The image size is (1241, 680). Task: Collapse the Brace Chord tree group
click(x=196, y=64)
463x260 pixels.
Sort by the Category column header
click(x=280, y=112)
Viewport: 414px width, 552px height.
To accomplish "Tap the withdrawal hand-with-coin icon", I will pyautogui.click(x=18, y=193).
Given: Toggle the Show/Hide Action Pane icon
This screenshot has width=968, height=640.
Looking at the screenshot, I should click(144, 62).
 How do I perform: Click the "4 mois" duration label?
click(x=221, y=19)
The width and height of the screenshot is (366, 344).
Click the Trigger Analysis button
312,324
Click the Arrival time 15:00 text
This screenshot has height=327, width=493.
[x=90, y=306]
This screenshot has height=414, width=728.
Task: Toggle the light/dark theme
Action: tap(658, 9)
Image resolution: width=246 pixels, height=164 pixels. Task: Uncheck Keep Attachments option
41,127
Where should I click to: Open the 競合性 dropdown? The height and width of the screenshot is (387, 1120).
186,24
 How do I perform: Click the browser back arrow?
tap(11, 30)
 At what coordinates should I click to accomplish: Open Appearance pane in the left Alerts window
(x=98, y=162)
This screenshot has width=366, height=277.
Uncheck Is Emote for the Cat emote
—————
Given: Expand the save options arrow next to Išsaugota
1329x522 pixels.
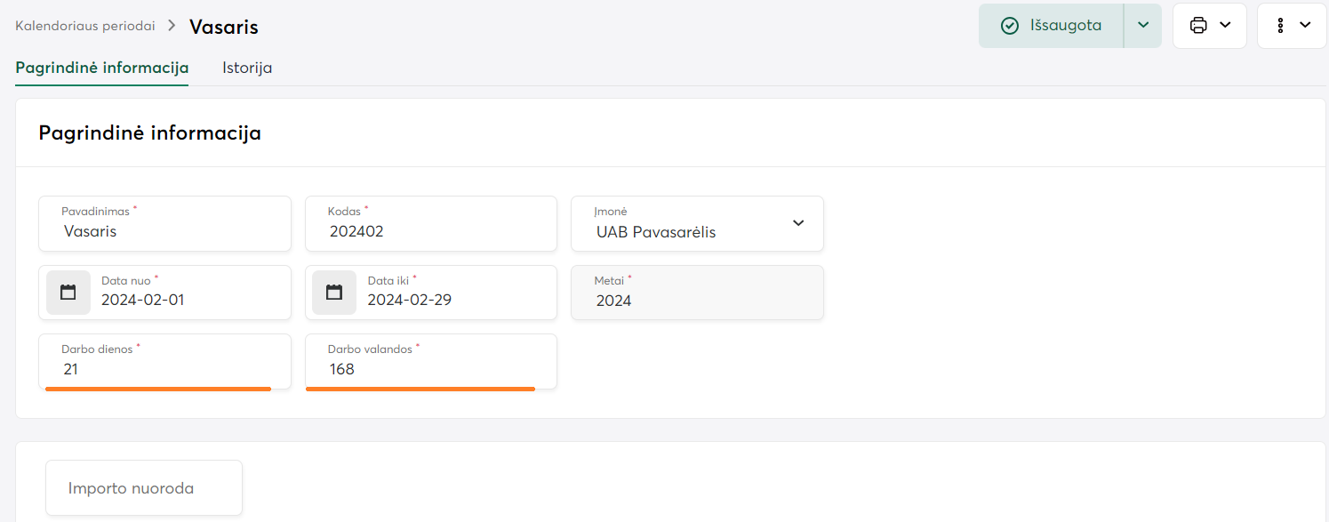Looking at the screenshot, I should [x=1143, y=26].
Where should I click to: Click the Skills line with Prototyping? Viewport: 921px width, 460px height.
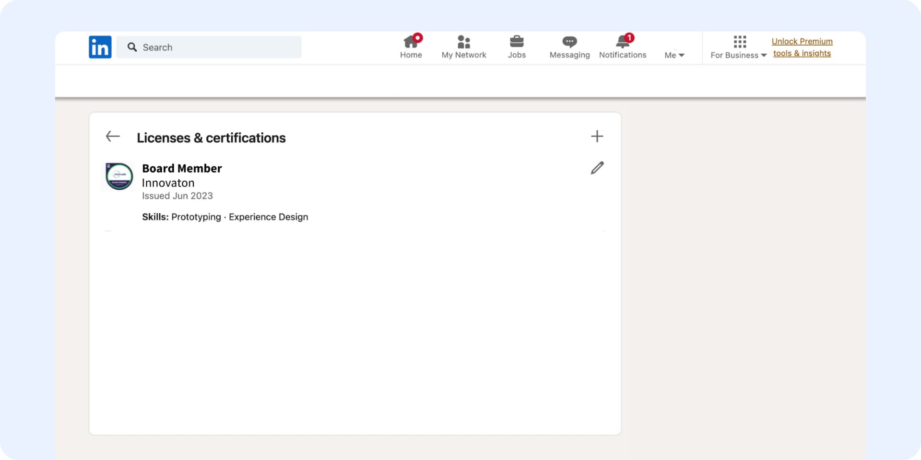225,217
—————
_Directions_.
Copy the items starting at the line that contains "At what coordinates" and ending after the line that contains "Uncheck Is Emote for the Cat emote", keeping every character the same.

_Written solution_.
 At what coordinates should I click to accomplish: Open Appearance pane in the left Alerts window
(x=98, y=162)
This screenshot has width=366, height=277.
Uncheck Is Emote for the Cat emote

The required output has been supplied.